Но Мончак все еще колебался.
— Может, и в самом деле тебя послушать. Человеку в душу не заглянешь. Один бог ведает, чего у него на уме…
— А дозволь мне переговорить с беглыми башкирцами, — попросил вдруг Горохов вкрадчивым голосом.
— Нет, — даже не задумываясь, отказал ему тайша.
Но отделаться от коварного дьяка оказалось не так-то просто. И Мончак, в конце концов, сдался, сказав:
— Ай, ладно, будь по-твоему.
И вскоре Горохов встретился с башкирами.
Во время беседы он изо всех сил старался не выдать своей неприязни.
— Зачем вы бежали из Уфимского уезду? — начал он осторожно.
— Боялись, что накажут, — глянув на него исподлобья, ответил Атыгеш Токалов.
— А коли боялись, зачем же тогда бунт затевали?
— Невтерпеж стало. Кто бы выдержал такое измывательство — поборы да грабежи!

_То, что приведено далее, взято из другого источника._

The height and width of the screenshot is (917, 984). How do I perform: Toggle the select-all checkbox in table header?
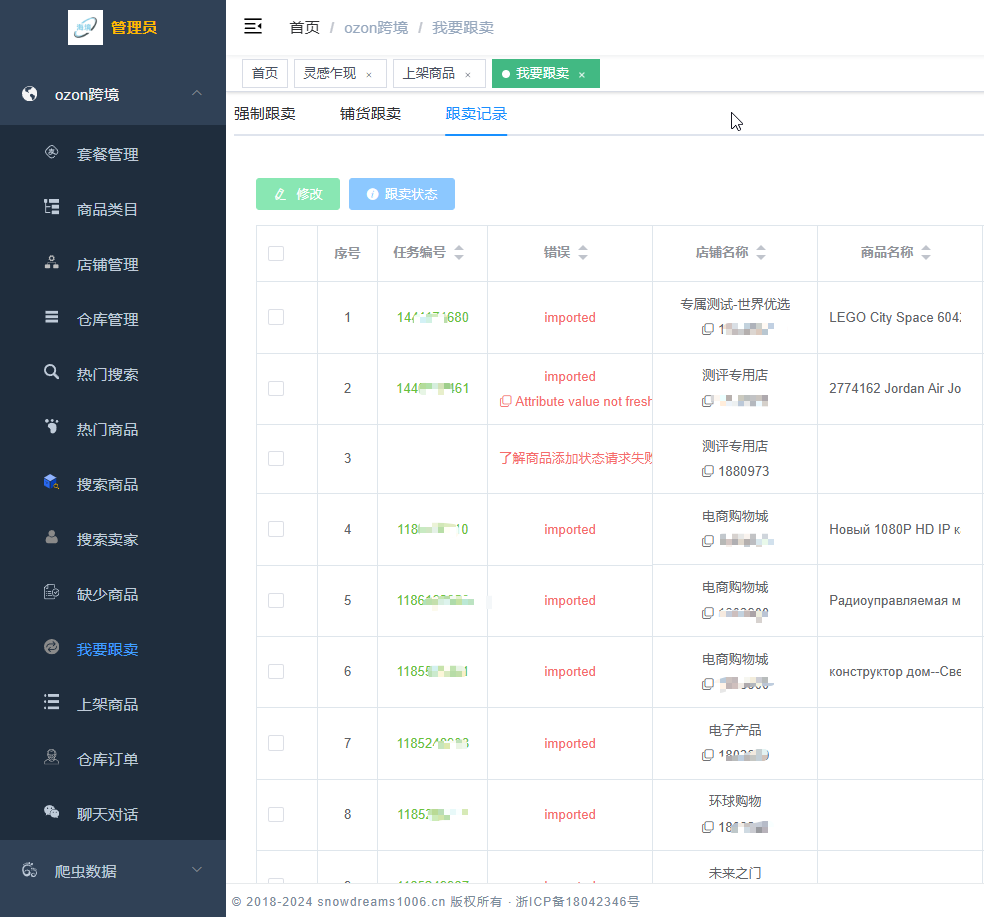276,253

— Да-да, уж как я вас понимаю, — закивал, соглашаясь, Горохов. — Иные бояре похлеще баскаков татарских будут — и впрямь ведь зарвались. Но теперича уж мы такого произвола не допустим. Да и бунтовщиков, какие с челобитной пришли, простили. Вам тоже советую — отпишите государю грамотку, посулите, что впредь не станете бучу поднимать. И возвращайтесь тем временем домой без всякого страху.
— А тебя кто послал? — недоверчиво спросил Токалов.
— Воевода Волконский. Он желает вам добра.
— Волконский, говоришь? Да знаем мы, чего он добивается. У этого хитреца худое на уме — он хочет заманить нас в ловушку.
Атыгеша Токалова поддержали соратники-башкиры, до этого хранившие молчание.
— Не верим мы воеводам! — заявил Килей Таникеев.
— Да какая может быть дружба у волков с овцами!.. — воскликнул Менен Сартов.
Поняв, что ему ни за что не уговорить строптивых и недоверчивых башкир вернуться, дьяк Горохов сделал заход с другой стороны:
— Вот вы сейчас у калмыков скрываетесь. А ведь оные почитают башкирцев за заклятых врагов! Вы же не пускаете их на свои земли!
— Ах, вот оно что! Ты задумал поссорить нас с калмыками… — догадался Атыгеш Токалов.
— Нет, просто правду сказал, — ответил дьяк. — Разве ж не так? Калмыки сроду вам житья не давали! Эти злодеи вечно громили ваши летовки, скот угоняли да семьи. Кто ж поверит, что вы не желаете мести!
— Этот урыс точно задумал поссорить нас с калмыками! — начал терять терпение Атыгеш.
А Горохов все не унимался:
— Вот посмотрим — наступит весна, уж вы зададите благодетелям вашим жару!
— Неправда!
— Правда, правда. И чего это калмыки задарма вас кормят!
— Так-так, по-твоему, мы дармоеды?! — окончательно разозлился Токалов. — Пока мы охотимся и плавим железо. А летом будем служить у калмыков в войске. От нас им большая польза — мы хорошо знаем все дороги, тропинки да переправы.
Но дьяку это было мало интересно.
— Значит, все без толку! — махнул он рукой. — Зря я затеял этот разговор.